What would have been the outcome if a few people like me had been in those classrooms this week?

Given the current laws it would have been the same because I respect the law and wouldn't have been able to put my action plan in place to defend myself and my peers because the laws prohibit CHL holders from carrying on school campuses.

If we had sensible laws then it is quite possible that the loss of life would have been minimized just as has happened in several poorly publicized school shootings that were stopped by armed citizens.

I realize that some people will be horrified by what I wrote above. But I'm equally perplexed at the kind of person who seems incapable of taking responsibility for the preservation of their own life. They think that that's civilized?

Friday, April 13, 2007

The Strange World of Motorcycle Racers

Motorcycle racers have a "unique" view of the world. Only at the track can you hear the following conversation.

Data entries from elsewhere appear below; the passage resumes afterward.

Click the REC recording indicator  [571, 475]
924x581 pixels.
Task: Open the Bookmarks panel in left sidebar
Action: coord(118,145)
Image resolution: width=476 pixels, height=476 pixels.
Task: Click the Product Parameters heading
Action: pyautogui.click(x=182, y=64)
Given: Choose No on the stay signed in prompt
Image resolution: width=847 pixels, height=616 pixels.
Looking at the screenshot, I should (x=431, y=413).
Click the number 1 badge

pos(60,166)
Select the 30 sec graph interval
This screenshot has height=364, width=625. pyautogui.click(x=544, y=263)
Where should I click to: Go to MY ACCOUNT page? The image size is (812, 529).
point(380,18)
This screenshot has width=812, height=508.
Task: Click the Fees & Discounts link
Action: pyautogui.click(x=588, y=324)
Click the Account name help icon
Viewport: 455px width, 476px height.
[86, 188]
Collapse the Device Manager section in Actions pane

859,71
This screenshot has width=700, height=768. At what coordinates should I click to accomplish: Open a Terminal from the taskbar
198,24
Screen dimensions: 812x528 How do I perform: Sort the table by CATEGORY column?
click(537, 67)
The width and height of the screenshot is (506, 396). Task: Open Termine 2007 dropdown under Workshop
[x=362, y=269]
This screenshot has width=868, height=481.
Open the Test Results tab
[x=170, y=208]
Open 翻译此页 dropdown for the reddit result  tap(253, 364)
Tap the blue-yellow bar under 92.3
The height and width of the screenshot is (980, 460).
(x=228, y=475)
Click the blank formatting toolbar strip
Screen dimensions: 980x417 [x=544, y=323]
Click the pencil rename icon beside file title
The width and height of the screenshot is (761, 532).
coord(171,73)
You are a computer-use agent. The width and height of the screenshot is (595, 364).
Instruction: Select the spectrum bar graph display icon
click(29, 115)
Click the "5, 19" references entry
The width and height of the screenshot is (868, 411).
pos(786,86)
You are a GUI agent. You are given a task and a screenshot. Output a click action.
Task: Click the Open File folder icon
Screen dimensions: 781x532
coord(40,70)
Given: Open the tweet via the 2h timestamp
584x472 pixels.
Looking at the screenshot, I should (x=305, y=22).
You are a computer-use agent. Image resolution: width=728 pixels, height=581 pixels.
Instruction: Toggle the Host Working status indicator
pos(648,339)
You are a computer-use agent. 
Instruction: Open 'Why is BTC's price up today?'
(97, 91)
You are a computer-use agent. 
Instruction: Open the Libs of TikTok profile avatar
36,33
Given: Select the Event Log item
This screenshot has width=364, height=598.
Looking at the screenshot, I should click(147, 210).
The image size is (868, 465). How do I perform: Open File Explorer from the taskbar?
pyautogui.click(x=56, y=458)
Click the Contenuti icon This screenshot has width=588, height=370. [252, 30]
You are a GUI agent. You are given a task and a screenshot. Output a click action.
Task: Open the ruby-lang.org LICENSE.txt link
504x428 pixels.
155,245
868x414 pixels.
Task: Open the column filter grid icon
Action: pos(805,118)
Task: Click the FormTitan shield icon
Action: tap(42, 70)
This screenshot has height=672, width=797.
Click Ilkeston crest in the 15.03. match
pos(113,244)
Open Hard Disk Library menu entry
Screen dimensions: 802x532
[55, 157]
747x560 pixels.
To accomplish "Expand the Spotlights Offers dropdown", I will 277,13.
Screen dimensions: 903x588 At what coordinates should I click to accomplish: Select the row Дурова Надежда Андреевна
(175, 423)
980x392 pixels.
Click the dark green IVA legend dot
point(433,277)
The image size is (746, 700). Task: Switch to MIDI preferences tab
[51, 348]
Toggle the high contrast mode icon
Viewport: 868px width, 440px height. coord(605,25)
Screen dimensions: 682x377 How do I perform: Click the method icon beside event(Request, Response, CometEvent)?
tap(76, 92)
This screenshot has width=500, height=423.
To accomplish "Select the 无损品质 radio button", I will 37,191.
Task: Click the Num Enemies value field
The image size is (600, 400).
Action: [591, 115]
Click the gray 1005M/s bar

"I heard that Troy had a nasty crash off in turn 4."

"Yeah, he had a nasty highside."

"Is the bike okay?"

"They just brought it in on the truck and its fine. Just some scratches."

"Good. Oh, how's Troy."

"Nothing serious. When the bike snapped back it speared him in the nuts so they took him to the hospital to make sure he's okay. Oh, and his hand got caught under the bike and smashed his hand."

"Anything break?"

"Well, it mangled his pinky pretty good. They had to amputate at the second knuckle, but he should be fine for the next race. Nothing serious."

And sure enough, three weeks later Troy showed up at the track and was the fastest rider in the first practice and qualifying session despite losing 2/3 of the pinky finger on the hand that has to support his weight during braking, hang on during acceleration, and control the throttle. Here's a picture of his stumpy finger and his custom altered glove.

I assure you that this isn't a phenomenon unique to professional racers making millions of dollars. I've raced with a partially healed collar bone. A friend race with his pinky finger pinned in place and went around the entire weekend with his racing glove on because once he got it on he couldn't get it back off. Another racer in my club showed up at a race 3 weeks after breaking his thumb with a pin sticking out of the knuckle and proceeded to pull the pin out with vice grips so that he could get his glove on and race.

Injuries are a part of life when you race motorcycles at the limit and "serious" is generally defined among racers as a permanent inability to race. Most veteran racers have broken many bones and many have suffered some kind of permanent alteration to their anatomy such as missing fingers and toes. One racer lost his right thumb and had his big toe amputated and grafted on to replace the thumb. It's all about priorities. You can race without a big toe, but you have to have a thumb to hold onto the handle bar.

You know that the there must be something to it if people are willing to go to such lengths to get back out on the track.